Three years ago, my oldest son Eric came home from school with abdominal pain. Good father that I am, and suspicious of malingering, I told him he would be fine unless he developed right lower quadrant pain. My younger son, Elliott, listened avidly, perhaps in the hope of improving his own repertoire of maladies. Several hours later, Eric called me claiming he did in fact have right lower quadrant pain. It wasn't till early in the morning when I checked him—and found him febrile, diaphoretic and guarding. I realized that both my diagnostic and parenting skills needed sharpening.
Being a better historian than a paternal unit, I pointed out that this was McBurney's sign, first described in 1889 as a marker for appendicitis. Surprisingly, Eric showed little interest in this historical tidbit. Ninety minutes later, his necrotic—but luckily not perforated—appendix was out. He had, in fact, had right lower quadrant pain.
Jean Fernel, who studied and practiced medicine in France in the mid-sixteenth century, is believed to have written the first description of appendicitis with perforation in his Universa Medicina. The first report of an appendectomy, meanwhile, came from Claudius Amyand, a refugee surgeon of the English army and founder of the St. George's Hospital in London. Amyand performed an appendectomy in 1735 without anesthesia or antisepsis, in order to remove the perforated appendix of an 11-year-old boy. (from Classic Descriptions of Disease by Ralph H. Major, 1978)
In mid-August, my family and I were returning from a whirlwind road trip from Minnesota to New York City.

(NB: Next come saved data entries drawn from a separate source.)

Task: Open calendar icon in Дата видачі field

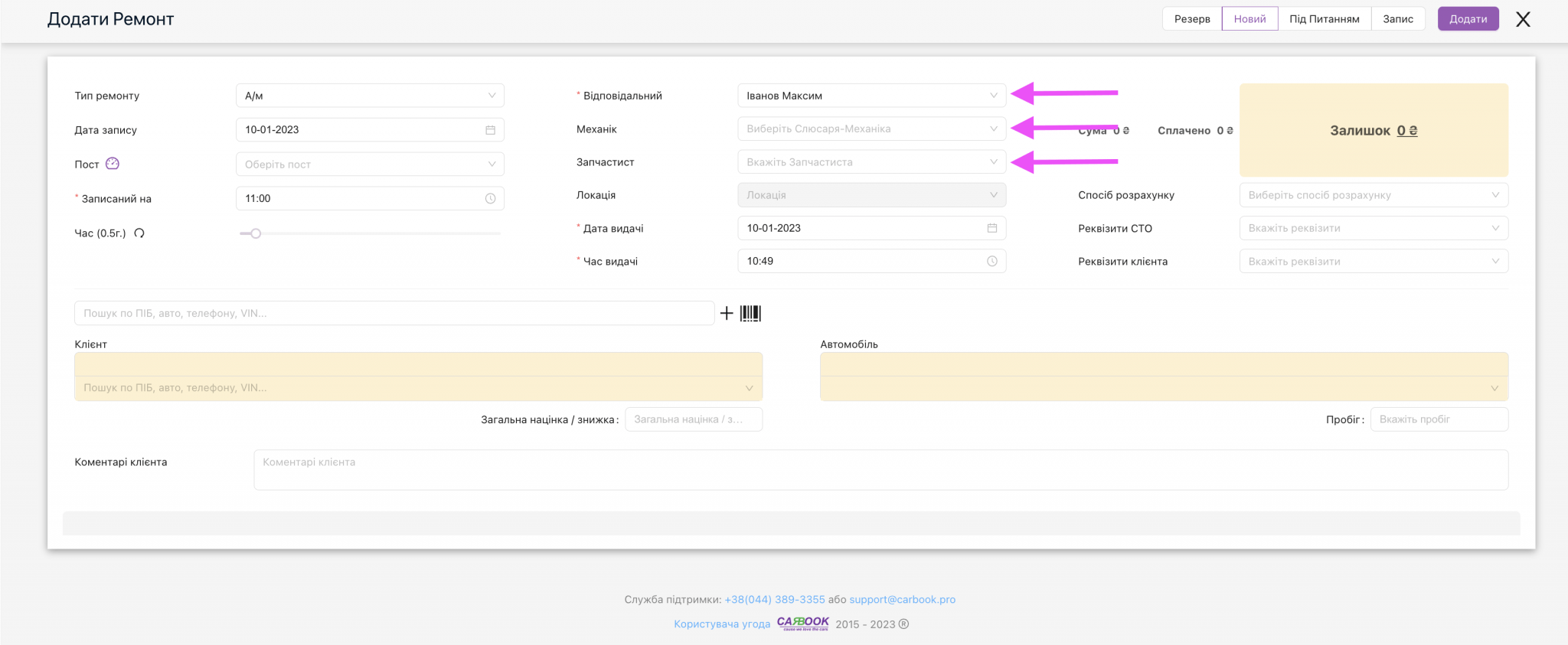Action: point(991,228)
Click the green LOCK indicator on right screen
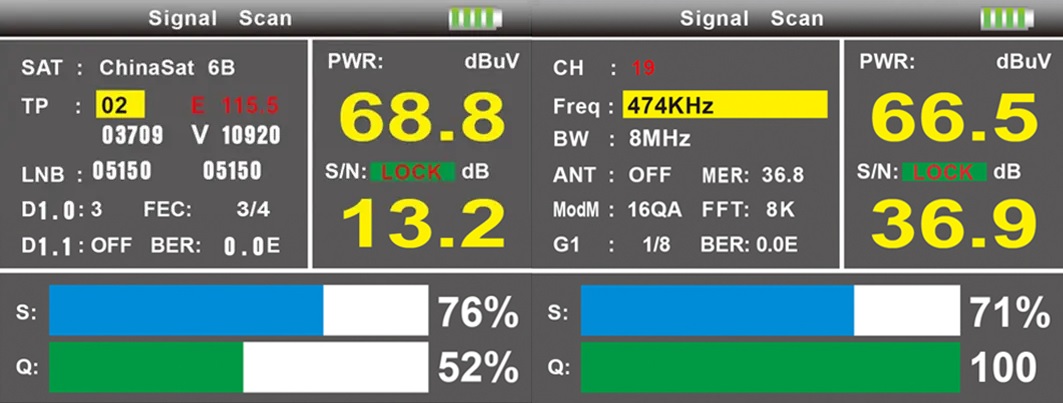Viewport: 1063px width, 403px height. [x=944, y=172]
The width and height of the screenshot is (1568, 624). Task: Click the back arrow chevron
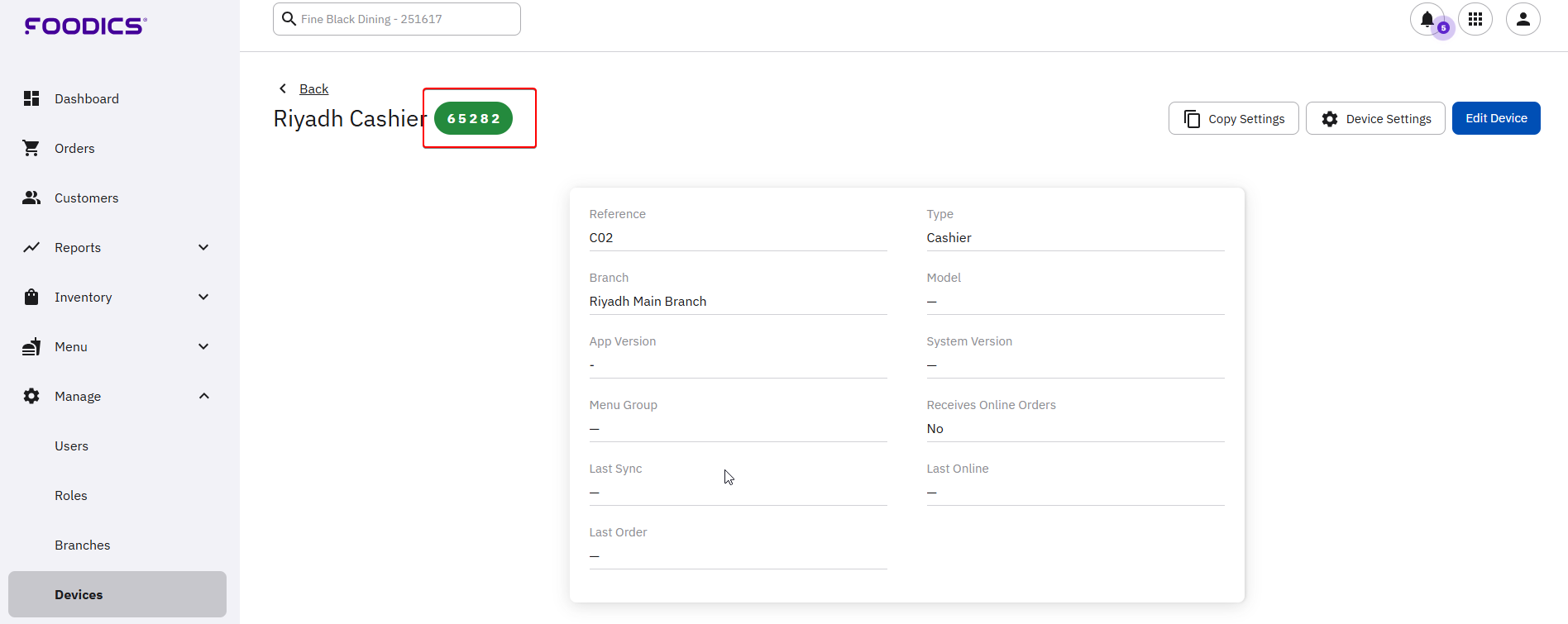click(x=283, y=88)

We saw several great shows, and I had the pleasure of speaking at Montefiore Hospital. We consumed a variety of culinary delights, from street vendor food to that Dim Sum delectable, chicken feet. It was little surprise, then, that after such a gastronomic marathon I had abdominal pain and diarrhea. At least it did not hit until I was home from the 22-hour drive. Doing my best to ignore my symptoms, I waddled to the office to face a scary mound of paperwork. I could not think straight, but assumed I must just be tired from the trip.

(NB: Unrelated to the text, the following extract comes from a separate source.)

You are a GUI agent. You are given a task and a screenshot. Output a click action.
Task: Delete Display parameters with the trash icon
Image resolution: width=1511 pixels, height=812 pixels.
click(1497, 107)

It was September 1942 on the submarine Seadragon, and 23-year-old Pharmacist's Mate Wheeler B. Lipes was faced with a dilemma. A 19-year-old crew member, Darrell Rector, was complaining of abdominal pain. The crewman had a rigid abdomen and rising temperature, and was getting worse. It was appendicitis, no doubt. Faced with the potential death of his patient, and with no doctor on board, Lipes opened Rector's abdomen. At first he could not find the appendix, and wondered what he was doing wrong, but with exploration he found it deep inside—and gangrenous. He tied off the appendix, made a cut, cauterized the stump with phenol, then neutralized the phenol with torpedo alcohol. There was no penicillin available at this time, yet the patient survived. The story of this dramatic surgery, performed beneath the sea in the middle of a war, won a Pulitzer Prize for a writer, fame for a Pharmacist's Mate and a five-inch necrotic souvenir for a crewman. (Chicago Daily News, Dec. 14, 1942)
I gave up on the paperwork and stumbled home. Despite the post-trip mayhem in my house, I crawled into bed, hoping to sleep it off. Elliott, now 14, came into my room and told me I didn't look too well. He leaned over me, then poked me in the right lower quadrant—just as he'd seen me do to his brother three years earlier. He was quite clear about his diagnosis: “Dad, you've got appendicitis. Better go to the emergency department.”
I drove myself to the ED and told them I was a physician with appendicitis. They told me to take a seat.
Leonid Rogozov was going down the road feeling bad. He had sailed in November 1960 to the Soviet Antarctic as the only physician on an expedition to build a new arctic base. It was now several months later; winter had set in and his party of 12 was stranded. Dr. Rogozov was developing worsening abdominal pain, weakness and nausea; soon the mid-epigastric pain shifted to his right lower quadrant. His temperature was 37.5 degrees. He diagnosed his own appendicitis, but realized that flying was impossible due to snow storms. As he got worse, he decided he had only one option: to operate on himself. He used local anesthesia and a mirror held by his companions to see where to cut. The surgery took 105 minutes. (BMJ. 2009;339:b4965)
Unlike my historic forebearers, I was not to have a diagnosis without a scan. Despite fever, the dreaded right lower quadrant pain, and a prominent leukocytosis, it was deemed that an image was needed. Luckily, it turned out that the only thing perforated was my abdominal wall, when the laparoscope was inserted. My length of stay was shorter than some television mini-series. I successfully hid my postoperative urinary retention, dribbling out a few cc's hourly to avoid hydronephrosis. I assured the nurse that a bladder scan was unnecessary. By the next day, I was already home, once again enjoying the pleasures of micturition—a true joy to the catheter-phobic. What had I learned from this medical adventure? A bit of historic trivia, not to ignore right lower quadrant pain, and most importantly, always listen to my in-house, teenage diagnostician.